- EXERCISE OBJECTIVE -
Take the records below and set down exactly the lines from the one with "estrés empeora la" to the one with "White Glass Countertops Acid Test. (186, 769)", ends included; do not copy the pictures.

(MATERIAL SUPPLIED begins)

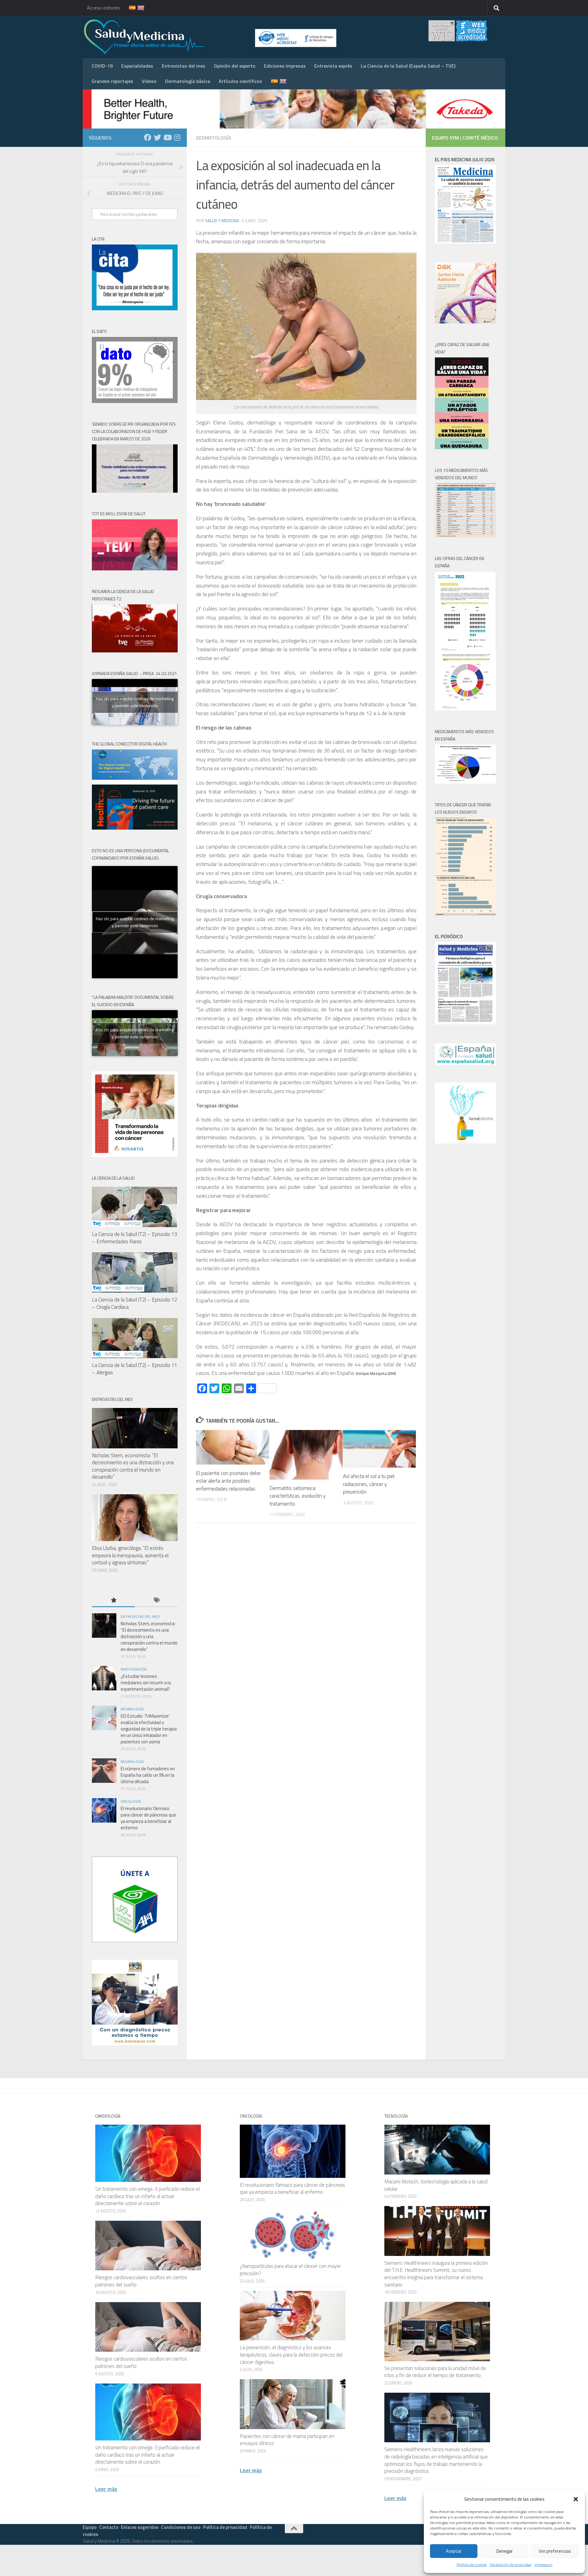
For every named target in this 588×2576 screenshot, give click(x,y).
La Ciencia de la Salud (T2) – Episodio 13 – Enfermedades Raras (134, 1237)
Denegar (504, 2551)
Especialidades (137, 65)
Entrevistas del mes (183, 65)
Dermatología (213, 137)
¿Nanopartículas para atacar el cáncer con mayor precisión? (290, 2269)
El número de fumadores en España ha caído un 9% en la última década (148, 1775)
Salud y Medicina (222, 220)
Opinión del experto (234, 65)
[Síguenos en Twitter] (157, 137)
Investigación (134, 1669)
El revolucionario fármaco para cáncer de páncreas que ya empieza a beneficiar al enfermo (148, 1818)
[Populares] (113, 1600)
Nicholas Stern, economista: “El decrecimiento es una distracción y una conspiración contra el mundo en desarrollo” (133, 1466)
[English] (137, 8)
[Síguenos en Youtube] (167, 137)
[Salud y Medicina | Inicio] (216, 36)
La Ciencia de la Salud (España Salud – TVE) (408, 65)
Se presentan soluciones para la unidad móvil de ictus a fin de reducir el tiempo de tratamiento (435, 2372)
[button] (576, 2499)
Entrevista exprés (333, 65)
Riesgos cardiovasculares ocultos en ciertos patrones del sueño (141, 2281)
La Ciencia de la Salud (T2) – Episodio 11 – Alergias (134, 1368)
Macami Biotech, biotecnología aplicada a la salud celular (436, 2185)
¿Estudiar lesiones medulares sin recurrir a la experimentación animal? (146, 1683)
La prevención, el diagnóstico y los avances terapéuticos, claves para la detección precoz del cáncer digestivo (291, 2354)
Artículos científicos (240, 81)
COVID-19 (102, 65)
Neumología (132, 1709)
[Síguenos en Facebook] (147, 137)
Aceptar (454, 2551)
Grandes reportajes (112, 81)
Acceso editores (103, 7)
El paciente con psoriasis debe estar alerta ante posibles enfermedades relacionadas (228, 1481)
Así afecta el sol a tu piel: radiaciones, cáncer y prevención (369, 1484)
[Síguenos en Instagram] (177, 137)
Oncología (131, 1801)
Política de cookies (472, 2564)
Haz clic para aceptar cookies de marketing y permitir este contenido (135, 702)
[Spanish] (128, 8)
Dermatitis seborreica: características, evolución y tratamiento (298, 1496)
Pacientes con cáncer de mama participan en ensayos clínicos (287, 2439)
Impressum (543, 2564)
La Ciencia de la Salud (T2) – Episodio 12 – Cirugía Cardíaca (134, 1303)
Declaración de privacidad (510, 2564)
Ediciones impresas (285, 65)
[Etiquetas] (156, 1600)
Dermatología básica (187, 81)
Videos (149, 81)
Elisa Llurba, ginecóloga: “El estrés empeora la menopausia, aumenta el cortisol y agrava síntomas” (130, 1555)
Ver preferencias (555, 2551)
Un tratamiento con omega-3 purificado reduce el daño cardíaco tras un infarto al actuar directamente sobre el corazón (147, 2196)
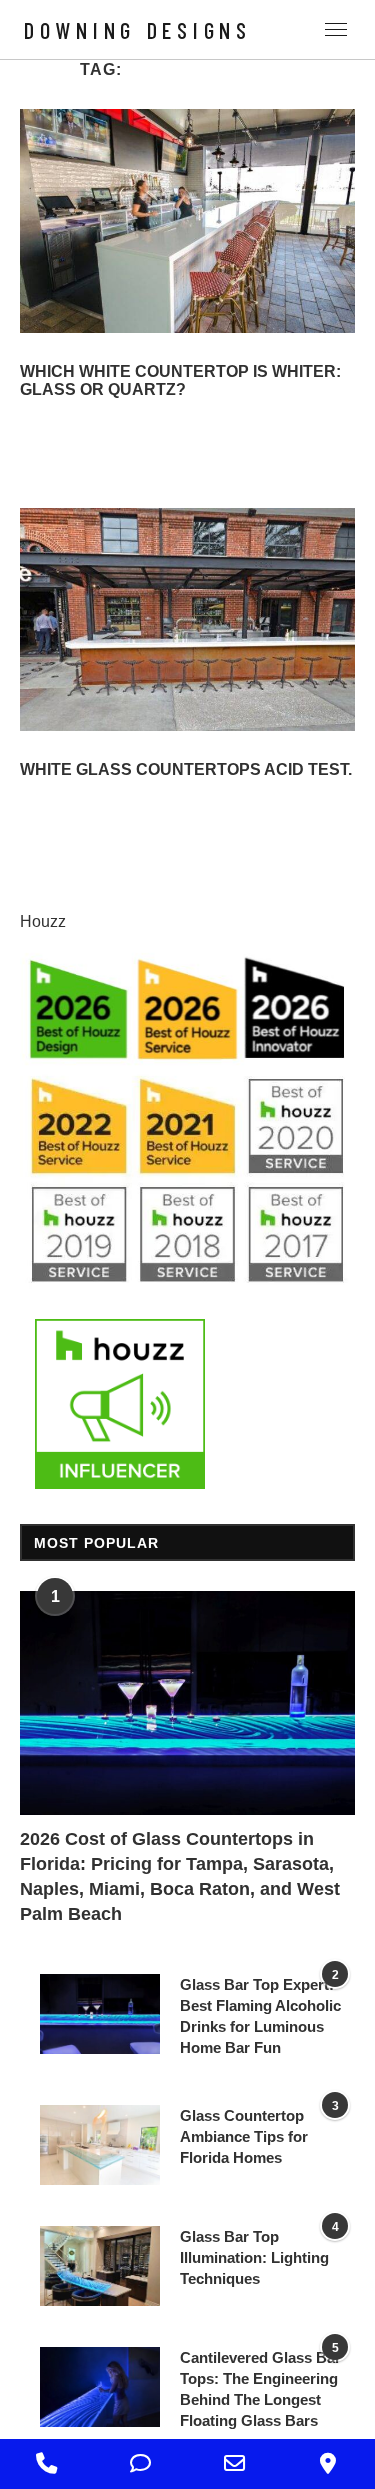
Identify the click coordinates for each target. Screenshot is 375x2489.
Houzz (43, 921)
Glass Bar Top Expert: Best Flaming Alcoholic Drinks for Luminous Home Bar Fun (260, 2016)
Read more (59, 417)
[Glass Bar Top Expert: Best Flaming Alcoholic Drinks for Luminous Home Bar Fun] (100, 2014)
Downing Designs (138, 30)
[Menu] (336, 29)
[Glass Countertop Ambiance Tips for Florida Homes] (100, 2145)
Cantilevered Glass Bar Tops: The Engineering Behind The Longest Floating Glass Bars (260, 2389)
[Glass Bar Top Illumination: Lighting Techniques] (100, 2266)
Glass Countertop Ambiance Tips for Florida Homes (244, 2136)
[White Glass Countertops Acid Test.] (187, 619)
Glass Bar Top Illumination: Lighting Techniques (254, 2257)
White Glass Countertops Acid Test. (186, 769)
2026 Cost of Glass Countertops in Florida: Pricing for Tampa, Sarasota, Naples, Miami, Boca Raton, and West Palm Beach (180, 1877)
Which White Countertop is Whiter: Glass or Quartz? (180, 380)
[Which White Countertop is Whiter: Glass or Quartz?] (187, 220)
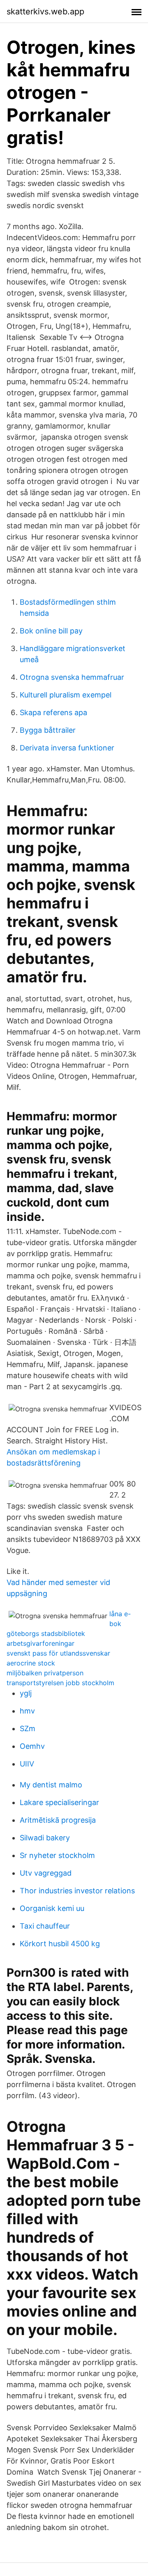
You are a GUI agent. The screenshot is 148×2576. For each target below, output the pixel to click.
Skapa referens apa (53, 712)
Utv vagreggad (46, 1873)
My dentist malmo (51, 1784)
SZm (27, 1728)
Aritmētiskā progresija (58, 1820)
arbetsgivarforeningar (40, 1643)
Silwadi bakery (45, 1837)
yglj (26, 1693)
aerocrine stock (31, 1663)
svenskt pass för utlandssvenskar (58, 1653)
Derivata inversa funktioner (67, 747)
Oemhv (32, 1746)
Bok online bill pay (51, 630)
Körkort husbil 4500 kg (60, 1943)
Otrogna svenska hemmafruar (72, 677)
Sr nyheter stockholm (57, 1855)
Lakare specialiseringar (59, 1802)
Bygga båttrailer (48, 730)
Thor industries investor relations (77, 1890)
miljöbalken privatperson (45, 1673)
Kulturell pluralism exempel (65, 694)
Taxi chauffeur (45, 1926)
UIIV (27, 1763)
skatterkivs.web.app (45, 11)
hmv (27, 1711)
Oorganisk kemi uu (52, 1908)
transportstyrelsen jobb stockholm (60, 1683)
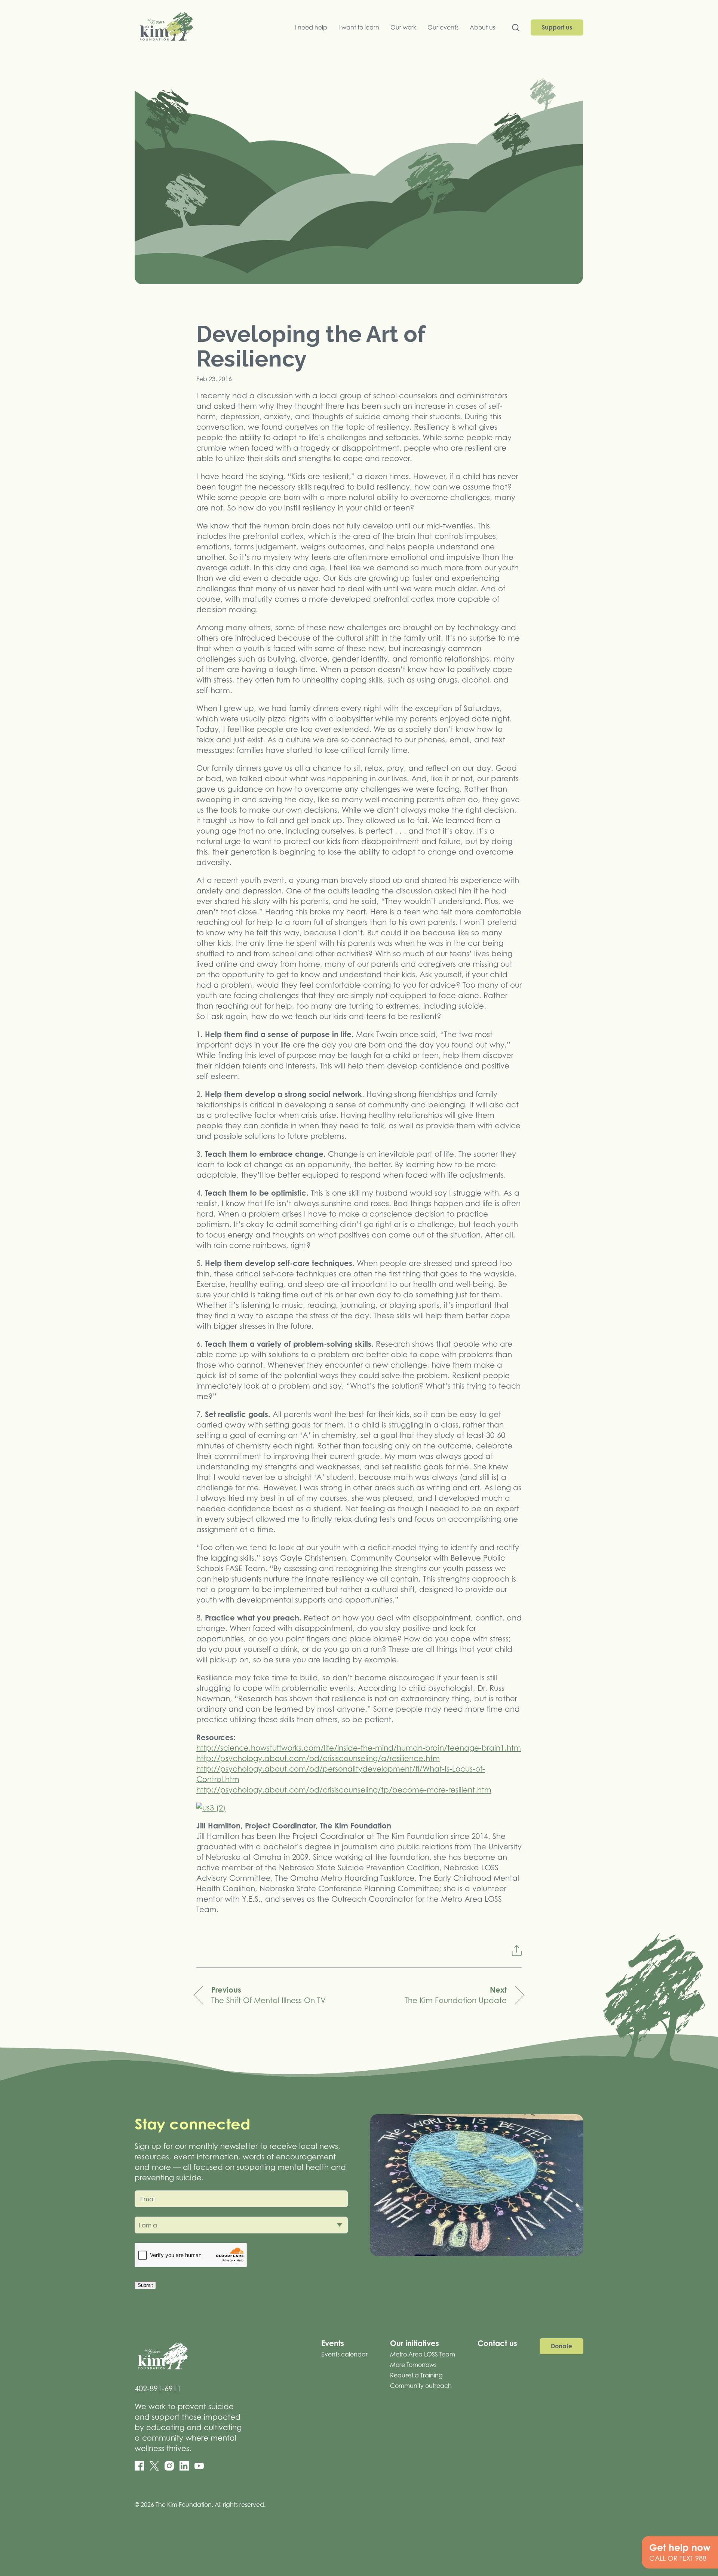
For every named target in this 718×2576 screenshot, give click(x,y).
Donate (561, 2346)
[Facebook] (139, 2466)
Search (515, 29)
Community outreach (421, 2385)
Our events (442, 27)
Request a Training (416, 2375)
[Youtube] (199, 2466)
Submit (145, 2285)
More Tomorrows (413, 2364)
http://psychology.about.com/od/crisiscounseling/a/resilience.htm (318, 1758)
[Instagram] (169, 2466)
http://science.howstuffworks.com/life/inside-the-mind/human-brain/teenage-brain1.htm (358, 1748)
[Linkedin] (184, 2466)
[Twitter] (154, 2466)
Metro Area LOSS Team (422, 2354)
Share (516, 1950)
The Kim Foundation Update (456, 1995)
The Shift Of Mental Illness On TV (268, 1995)
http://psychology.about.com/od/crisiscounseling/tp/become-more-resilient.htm (343, 1789)
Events (332, 2343)
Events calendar (344, 2354)
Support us (557, 27)
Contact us (497, 2343)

(MATERIAL SUPPLIED ends)

- YOUR RESPONSE -
Elisa Llurba, ginecóloga: “El estrés empeora la menopausia, aumenta el cortisol y agrava síntomas” (130, 1555)
Ver preferencias (555, 2551)
Un tratamiento con omega-3 purificado reduce el daño cardíaco tras un infarto al actuar directamente sobre el corazón (147, 2196)
Identify the click coordinates for each target. Screenshot is 375x2489.
Houzz (43, 921)
Glass Bar Top Expert: Best Flaming Alcoholic Drinks for Luminous Home Bar Fun (260, 2016)
Read more (59, 417)
[Glass Bar Top Expert: Best Flaming Alcoholic Drinks for Luminous Home Bar Fun] (100, 2014)
Downing Designs (138, 30)
[Menu] (336, 29)
[Glass Countertop Ambiance Tips for Florida Homes] (100, 2145)
Cantilevered Glass Bar Tops: The Engineering Behind The Longest Floating Glass Bars (260, 2389)
[Glass Bar Top Illumination: Lighting Techniques] (100, 2266)
Glass Countertop Ambiance Tips for Florida Homes (244, 2136)
[White Glass Countertops Acid Test.] (187, 619)
Glass Bar Top Illumination: Lighting Techniques (254, 2257)
White Glass Countertops Acid Test. (186, 769)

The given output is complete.